Task list:
A - Check three statements against the Phabricator thread on the mediawiki_page_create_1 index. For each one, answer yes or no and quote the words of the thread that decide it. (i) The schema version change for the parsedcomment field will produce a new table named mediawiki_page_create_2. (ii) The wiki_timestamp index is said to be defined in puppet. (iii) The existing EventLogging tables that do not come from EventBus have two-column indexes on wiki and timestamp.
B - Write the next part of the Phabricator thread on the mediawiki_page_create_1 index, starting after its last comment.

Text excerpt:

☆ ☆ ☆ ☆

Page MenuHomePhabricator

Add index to mediawiki_page_create_1 table
Closed, ResolvedPublic

Description

In order to facilitate T170850, the mediawiki_page_create_1 table (used for eventlogging on the stat servers) needs a two column index for: database, rev_timestamp (or something similar).

Event Timeline

kaldari created this task.Jul 18 2017, 9:06 PM
Restricted Application added a subscriber: Aklapper. · View Herald TranscriptJul 18 2017, 9:06 PM
kaldari updated the task description. (Show Details)Jul 18 2017, 9:15 PM

I see that T170925 already exists and is almost the same thing. Will follow up there and likely close this as a duplicate.

We can add extra indexes to MySQL tables, but they'll be one offs. That is, other EventBus event tables that we might import will not automatically have these indexes when EventLogging creates the new tables. This includes new tables created because of schema version changes. There is about to be a change to add the parsedcomment field, which will be a schema version change. This will result in a new table called mediawiki_page_create_2. We'd have to manually add these indexes there too.

I don't mind doing this, since I think you only care about the page_create table(s), and I think you only care for the short term.

The long term solution is to stop using MySQL for this :p

We can add extra indexes to MySQL tables, but they'll be one offs

@Ottomata: All of the existing EventLogging tables (not from EventBus) have wiki, timestamp 2-column indexes. It seems like this would be an obvious index to add to all the EventBus tables as well, as it will certainly be the most common type of query. I would be happy with it either being automatic or a one-off, but it seems like making it automatic (like the indexes added in https://gerrit.wikimedia.org/r/#/c/365999/1/eventlogging/jrm.py) would make more sense.

The long term solution is to stop using MySQL for this :p

Now you're just trolling me ;)

Ottomata added a subscriber: elukey.EditedJul 19 2017, 5:21 PM

All of the existing EventLogging tables (not from EventBus) have wiki, timestamp 2-column indexes

KEY `wiki_timestamp` (`wiki`,`timestamp`)

Huh. I have no idea what creates this index. EventLogging doesn't do it. I don't see this in puppet.

@elukey, @mforns, any ideas?

☆ ☆ ☆ ☆

Data extract:
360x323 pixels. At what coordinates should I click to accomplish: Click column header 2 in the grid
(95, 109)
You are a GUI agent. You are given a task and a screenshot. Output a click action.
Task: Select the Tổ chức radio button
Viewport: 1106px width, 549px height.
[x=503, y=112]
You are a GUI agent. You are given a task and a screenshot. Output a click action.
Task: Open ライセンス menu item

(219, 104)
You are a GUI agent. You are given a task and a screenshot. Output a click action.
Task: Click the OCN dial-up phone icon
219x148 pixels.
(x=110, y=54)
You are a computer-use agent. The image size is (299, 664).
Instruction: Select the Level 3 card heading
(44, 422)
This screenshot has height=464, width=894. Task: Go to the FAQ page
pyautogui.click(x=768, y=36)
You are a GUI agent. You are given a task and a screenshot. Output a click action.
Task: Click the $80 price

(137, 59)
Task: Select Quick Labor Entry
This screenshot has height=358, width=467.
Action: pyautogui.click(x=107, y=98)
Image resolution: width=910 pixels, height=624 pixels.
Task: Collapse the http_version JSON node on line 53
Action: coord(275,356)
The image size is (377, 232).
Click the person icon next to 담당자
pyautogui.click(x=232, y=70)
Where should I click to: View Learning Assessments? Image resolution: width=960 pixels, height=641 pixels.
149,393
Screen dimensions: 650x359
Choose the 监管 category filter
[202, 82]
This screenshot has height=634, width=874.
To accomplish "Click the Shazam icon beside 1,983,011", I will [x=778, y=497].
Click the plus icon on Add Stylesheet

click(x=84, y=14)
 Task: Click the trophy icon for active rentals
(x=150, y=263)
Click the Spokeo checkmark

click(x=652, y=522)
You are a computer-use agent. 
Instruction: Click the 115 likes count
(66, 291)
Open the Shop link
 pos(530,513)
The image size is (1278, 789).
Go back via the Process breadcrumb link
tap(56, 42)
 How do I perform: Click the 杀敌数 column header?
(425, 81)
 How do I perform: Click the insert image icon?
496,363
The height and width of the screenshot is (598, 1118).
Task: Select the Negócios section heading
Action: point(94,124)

☆ ☆ ☆ ☆

Answers to the tasks:
A -
(i) Yes: "This will result in a new table called mediawiki_page_create_2."
(ii) No: "I don't see this in puppet."
(iii) Yes: "All of the existing EventLogging tables (not from EventBus) have wiki, timestamp 2-column indexes"

B -
fdans assigned this task to Ottomata.Jul 24 2017, 4:04 PM
fdans edited projects, added Analytics-Kanban; removed Analytics.
fdans moved this task from Next Up to In Progress on the Analytics-Kanban board.
elukey edited projects, added Analytics; removed Analytics-Kanban.Aug 3 2017, 3:45 PM
elukey moved this task from Incoming to Dashiki on the Analytics board.
Nuria added a subscriber: Nuria.Aug 14 2017, 4:05 PM

Looks like indexes are there:

UNIQUE KEY ix_mediawiki_page_create_2_meta_id (meta_id),

KEY `ix_mediawiki_page_create_2_performer_user_registration_dt` (`performer_user_registration_dt`),
KEY `ix_mediawiki_page_create_2_meta_dt` (`meta_dt`),
KEY `ix_mediawiki_page_create_2_rev_timestamp` (`rev_timestamp`)

) ENGINE=TokuDB DEFAULT CHARSET=binary compression='tokudb_zlib' |

Resolving. Please re-open if needed

Nuria closed this task as Resolved.Aug 14 2017, 4:05 PM

@Nuria, they were asking about an index on wiki database, not on these more generic fields.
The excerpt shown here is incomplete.